### Extracted data ###

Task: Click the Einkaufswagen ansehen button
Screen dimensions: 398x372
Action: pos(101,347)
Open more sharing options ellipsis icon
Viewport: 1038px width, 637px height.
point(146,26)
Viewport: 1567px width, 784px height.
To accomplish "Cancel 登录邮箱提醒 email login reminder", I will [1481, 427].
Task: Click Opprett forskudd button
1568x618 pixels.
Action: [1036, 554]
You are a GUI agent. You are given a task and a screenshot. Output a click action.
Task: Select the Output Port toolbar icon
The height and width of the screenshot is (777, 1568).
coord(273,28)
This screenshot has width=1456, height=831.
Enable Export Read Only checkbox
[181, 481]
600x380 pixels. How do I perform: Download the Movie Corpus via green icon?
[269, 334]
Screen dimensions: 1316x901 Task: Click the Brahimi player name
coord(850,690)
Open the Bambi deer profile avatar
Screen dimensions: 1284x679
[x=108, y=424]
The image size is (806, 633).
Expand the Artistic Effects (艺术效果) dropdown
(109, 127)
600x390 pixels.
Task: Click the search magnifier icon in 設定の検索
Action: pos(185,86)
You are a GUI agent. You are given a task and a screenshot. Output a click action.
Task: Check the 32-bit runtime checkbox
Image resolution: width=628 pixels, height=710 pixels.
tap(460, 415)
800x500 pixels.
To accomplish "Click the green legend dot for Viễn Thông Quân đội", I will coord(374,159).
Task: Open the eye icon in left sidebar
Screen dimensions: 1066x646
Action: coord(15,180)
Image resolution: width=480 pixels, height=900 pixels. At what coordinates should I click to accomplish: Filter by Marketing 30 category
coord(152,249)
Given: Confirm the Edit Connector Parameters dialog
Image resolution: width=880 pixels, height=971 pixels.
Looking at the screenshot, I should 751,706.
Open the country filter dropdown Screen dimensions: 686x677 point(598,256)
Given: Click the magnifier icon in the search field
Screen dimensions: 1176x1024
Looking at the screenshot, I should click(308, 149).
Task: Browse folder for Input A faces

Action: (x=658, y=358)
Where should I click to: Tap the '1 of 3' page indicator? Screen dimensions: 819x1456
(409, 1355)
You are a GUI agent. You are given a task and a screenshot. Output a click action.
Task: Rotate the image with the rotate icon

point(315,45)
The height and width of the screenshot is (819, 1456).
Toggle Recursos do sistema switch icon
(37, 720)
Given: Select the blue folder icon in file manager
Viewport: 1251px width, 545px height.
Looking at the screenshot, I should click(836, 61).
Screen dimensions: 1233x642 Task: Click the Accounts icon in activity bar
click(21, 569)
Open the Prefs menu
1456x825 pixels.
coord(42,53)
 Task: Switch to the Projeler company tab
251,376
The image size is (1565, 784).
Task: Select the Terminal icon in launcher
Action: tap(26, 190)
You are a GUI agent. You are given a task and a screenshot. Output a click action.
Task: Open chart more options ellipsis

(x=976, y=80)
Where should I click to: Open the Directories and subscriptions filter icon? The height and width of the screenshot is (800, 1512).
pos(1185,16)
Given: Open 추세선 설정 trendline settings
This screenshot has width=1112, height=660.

###

Copy the listing above line for line, with no changes.

Response below ▸
Task: Click the Einkaufswagen ansehen button
Screen dimensions: 398x372
Action: pos(101,347)
Open more sharing options ellipsis icon
Viewport: 1038px width, 637px height.
point(146,26)
Viewport: 1567px width, 784px height.
To accomplish "Cancel 登录邮箱提醒 email login reminder", I will [1481, 427].
Task: Click Opprett forskudd button
1568x618 pixels.
Action: [1036, 554]
You are a GUI agent. You are given a task and a screenshot. Output a click action.
Task: Select the Output Port toolbar icon
The height and width of the screenshot is (777, 1568).
coord(273,28)
This screenshot has width=1456, height=831.
Enable Export Read Only checkbox
[181, 481]
600x380 pixels. How do I perform: Download the Movie Corpus via green icon?
[269, 334]
Screen dimensions: 1316x901 Task: Click the Brahimi player name
coord(850,690)
Open the Bambi deer profile avatar
Screen dimensions: 1284x679
[x=108, y=424]
The image size is (806, 633).
Expand the Artistic Effects (艺术效果) dropdown
(109, 127)
600x390 pixels.
Task: Click the search magnifier icon in 設定の検索
Action: pos(185,86)
You are a GUI agent. You are given a task and a screenshot. Output a click action.
Task: Check the 32-bit runtime checkbox
Image resolution: width=628 pixels, height=710 pixels.
tap(460, 415)
800x500 pixels.
To accomplish "Click the green legend dot for Viễn Thông Quân đội", I will coord(374,159).
Task: Open the eye icon in left sidebar
Screen dimensions: 1066x646
Action: coord(15,180)
Image resolution: width=480 pixels, height=900 pixels. At what coordinates should I click to accomplish: Filter by Marketing 30 category
coord(152,249)
Given: Confirm the Edit Connector Parameters dialog
Image resolution: width=880 pixels, height=971 pixels.
Looking at the screenshot, I should 751,706.
Open the country filter dropdown Screen dimensions: 686x677 point(598,256)
Given: Click the magnifier icon in the search field
Screen dimensions: 1176x1024
Looking at the screenshot, I should click(308, 149).
Task: Browse folder for Input A faces

Action: (x=658, y=358)
Where should I click to: Tap the '1 of 3' page indicator? Screen dimensions: 819x1456
(409, 1355)
You are a GUI agent. You are given a task and a screenshot. Output a click action.
Task: Rotate the image with the rotate icon

point(315,45)
The height and width of the screenshot is (819, 1456).
Toggle Recursos do sistema switch icon
(37, 720)
Given: Select the blue folder icon in file manager
Viewport: 1251px width, 545px height.
Looking at the screenshot, I should click(836, 61).
Screen dimensions: 1233x642 Task: Click the Accounts icon in activity bar
click(21, 569)
Open the Prefs menu
1456x825 pixels.
coord(42,53)
 Task: Switch to the Projeler company tab
251,376
The image size is (1565, 784).
Task: Select the Terminal icon in launcher
Action: tap(26, 190)
You are a GUI agent. You are given a task and a screenshot. Output a click action.
Task: Open chart more options ellipsis

(x=976, y=80)
Where should I click to: Open the Directories and subscriptions filter icon? The height and width of the screenshot is (800, 1512).
pos(1185,16)
Given: Open 추세선 설정 trendline settings
This screenshot has width=1112, height=660.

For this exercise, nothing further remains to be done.